Next to boring technologies and also Postgres, is you build on well-understood technical foundation and open standards. Open standards give you the flexibility to argue with vendors, to switch things. It's good understanding. There's a foundation to use this. One of the open standards next to Postgres is all the things that come towards data storage right now. Think data storage in the cloud is a lot of getting commodities. If you're using Delta or Iceberg or Parquet, it's open standards. Also, query engines get open standards, and you can build on top of this.

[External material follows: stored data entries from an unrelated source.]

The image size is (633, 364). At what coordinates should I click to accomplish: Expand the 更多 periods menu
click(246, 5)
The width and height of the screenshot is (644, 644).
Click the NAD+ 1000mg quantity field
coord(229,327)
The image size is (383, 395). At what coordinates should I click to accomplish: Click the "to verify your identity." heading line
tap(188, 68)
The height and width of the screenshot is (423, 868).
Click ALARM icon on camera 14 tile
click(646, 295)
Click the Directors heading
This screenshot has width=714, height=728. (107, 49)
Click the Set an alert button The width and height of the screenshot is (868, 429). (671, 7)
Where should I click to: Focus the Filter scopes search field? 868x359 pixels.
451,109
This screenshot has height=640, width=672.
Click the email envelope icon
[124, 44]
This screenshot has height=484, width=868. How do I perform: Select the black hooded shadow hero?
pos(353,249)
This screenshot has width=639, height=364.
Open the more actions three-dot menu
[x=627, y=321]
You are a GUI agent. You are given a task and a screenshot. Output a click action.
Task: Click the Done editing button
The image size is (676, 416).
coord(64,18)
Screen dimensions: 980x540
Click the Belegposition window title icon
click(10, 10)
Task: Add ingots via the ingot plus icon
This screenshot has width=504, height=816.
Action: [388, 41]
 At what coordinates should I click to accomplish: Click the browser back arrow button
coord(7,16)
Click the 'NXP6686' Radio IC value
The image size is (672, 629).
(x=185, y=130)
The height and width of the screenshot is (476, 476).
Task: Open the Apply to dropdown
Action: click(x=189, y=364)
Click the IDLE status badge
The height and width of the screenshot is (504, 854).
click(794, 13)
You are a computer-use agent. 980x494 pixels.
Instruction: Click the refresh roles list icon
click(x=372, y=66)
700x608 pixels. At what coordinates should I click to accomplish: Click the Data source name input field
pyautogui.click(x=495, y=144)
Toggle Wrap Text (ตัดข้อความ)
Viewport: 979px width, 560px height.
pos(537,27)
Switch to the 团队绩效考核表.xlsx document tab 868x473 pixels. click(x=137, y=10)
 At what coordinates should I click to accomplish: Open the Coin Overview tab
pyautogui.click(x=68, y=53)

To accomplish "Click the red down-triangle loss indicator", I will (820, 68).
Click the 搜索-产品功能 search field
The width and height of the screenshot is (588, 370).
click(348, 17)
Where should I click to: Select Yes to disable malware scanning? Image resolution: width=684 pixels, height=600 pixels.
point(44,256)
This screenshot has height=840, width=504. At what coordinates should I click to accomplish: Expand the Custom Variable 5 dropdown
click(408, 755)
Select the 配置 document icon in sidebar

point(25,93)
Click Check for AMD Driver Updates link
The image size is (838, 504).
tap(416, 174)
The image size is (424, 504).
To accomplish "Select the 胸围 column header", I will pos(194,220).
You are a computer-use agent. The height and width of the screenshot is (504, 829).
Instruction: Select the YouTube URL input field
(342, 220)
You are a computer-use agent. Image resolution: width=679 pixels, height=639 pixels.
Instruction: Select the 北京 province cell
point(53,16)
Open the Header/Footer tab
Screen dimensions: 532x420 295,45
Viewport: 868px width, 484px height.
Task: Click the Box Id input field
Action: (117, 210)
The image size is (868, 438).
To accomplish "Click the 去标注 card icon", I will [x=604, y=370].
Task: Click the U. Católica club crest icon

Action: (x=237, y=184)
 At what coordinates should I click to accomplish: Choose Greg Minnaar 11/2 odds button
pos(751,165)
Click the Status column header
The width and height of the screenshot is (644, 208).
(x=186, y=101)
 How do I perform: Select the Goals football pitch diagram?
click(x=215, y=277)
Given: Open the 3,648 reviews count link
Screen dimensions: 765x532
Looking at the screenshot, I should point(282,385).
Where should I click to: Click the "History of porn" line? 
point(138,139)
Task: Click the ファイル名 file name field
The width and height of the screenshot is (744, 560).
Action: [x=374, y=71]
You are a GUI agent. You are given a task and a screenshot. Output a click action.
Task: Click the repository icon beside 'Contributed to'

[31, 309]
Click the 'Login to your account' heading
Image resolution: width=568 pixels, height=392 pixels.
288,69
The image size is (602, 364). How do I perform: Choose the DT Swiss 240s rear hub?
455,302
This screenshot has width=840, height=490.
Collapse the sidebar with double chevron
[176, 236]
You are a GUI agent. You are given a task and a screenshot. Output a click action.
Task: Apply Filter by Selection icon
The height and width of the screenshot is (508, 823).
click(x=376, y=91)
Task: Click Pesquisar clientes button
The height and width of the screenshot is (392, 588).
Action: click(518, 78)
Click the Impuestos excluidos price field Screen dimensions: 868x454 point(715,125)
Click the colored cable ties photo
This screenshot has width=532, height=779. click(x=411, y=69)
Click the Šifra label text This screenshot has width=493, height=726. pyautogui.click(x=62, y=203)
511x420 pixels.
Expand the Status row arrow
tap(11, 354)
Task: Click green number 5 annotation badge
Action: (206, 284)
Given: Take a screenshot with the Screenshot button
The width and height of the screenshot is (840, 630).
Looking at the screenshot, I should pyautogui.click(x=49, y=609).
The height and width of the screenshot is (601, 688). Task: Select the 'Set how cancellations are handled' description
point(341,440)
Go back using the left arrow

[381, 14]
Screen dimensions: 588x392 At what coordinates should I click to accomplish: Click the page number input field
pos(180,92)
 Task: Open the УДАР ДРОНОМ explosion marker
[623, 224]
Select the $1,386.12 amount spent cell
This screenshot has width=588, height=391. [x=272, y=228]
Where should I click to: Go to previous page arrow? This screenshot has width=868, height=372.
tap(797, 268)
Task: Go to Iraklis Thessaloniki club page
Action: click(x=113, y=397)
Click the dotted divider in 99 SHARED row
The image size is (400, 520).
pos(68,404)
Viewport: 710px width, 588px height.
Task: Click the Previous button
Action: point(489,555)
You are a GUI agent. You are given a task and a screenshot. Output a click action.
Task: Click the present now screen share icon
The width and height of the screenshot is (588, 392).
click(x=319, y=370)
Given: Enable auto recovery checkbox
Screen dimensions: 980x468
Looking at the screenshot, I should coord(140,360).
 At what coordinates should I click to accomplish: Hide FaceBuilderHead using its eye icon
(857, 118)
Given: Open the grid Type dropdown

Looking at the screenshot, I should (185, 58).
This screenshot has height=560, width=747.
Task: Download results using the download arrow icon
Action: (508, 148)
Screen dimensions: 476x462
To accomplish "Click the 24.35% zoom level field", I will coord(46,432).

Another thing to keep things simple is leveraging the key concept of the cloud. Doing automation. Doing scaling to zero, and reduce the vertical integration. I said, I'm not a big fan of Kubernetes in data because I think there's a lot of good PaaS and SaaS platforms that actually go higher level and enable you to do more with less in the end. This might be something that is very familiar to a lot of software engineers, but you see in the data place, there's a gap between what software engineering knows and what software engineers knows is a good thing, and what data engineering does.
Customer Case - Banking
Another case, a pretty conservative bank, slow, not that large, regional bank, a cooperative, they want to do more data-driven decisions. Which management doesn't want to do more data-driven decisions? The existing solutions didn't scale, not in terms of data, but scale in terms of what decisions we can make, what kind of insights do we get? They built a cloud data platform. They use a central team for the platform, no data mesh, but they have different data user teams that actually use those platforms. What we built is we used open standards.
A platform in the cloud, in this case, it's Azure, but it could be any cloud, using Delta Lake as an open standard for software, using PySpark, which is an open-source product to run their data. Nobody wants to run PySpark on its cluster on its own. You never want to do this. We used Databricks. We used the Unity Catalog, which is proprietary stuff, yes, but it gives us things that we didn't get about any standards, gives us things about permissions, management. It's not the business data catalog, it's a technical data catalog. We're using Databricks Serverless SQL to access that data.
Those are proprietary things, but the foundations are open source and open standards. We used also the Unity Catalog features to provide the data towards, I said, we had a core team and multiple single teams as well. We had the core team having catalogs, and those can be shared within other teams. We're using the Unity Catalog features of Databricks with it. If you're building things like these, on Kubernetes, you have to find a solution where you can do the cataloging. The Unity Catalog is open source. I've not seen a lot of companies actually running it. You want to get it managed because you won't get paid for running in catalog most of the time. We use the catalogs for data sharing between those departments. This was proprietary stuff, yes, but built on open foundation. Those open foundations enabled us, for instance, to use different query engines. Databricks is a great platform. I really like it. Other platforms might be good as well. I'm not that experienced with it.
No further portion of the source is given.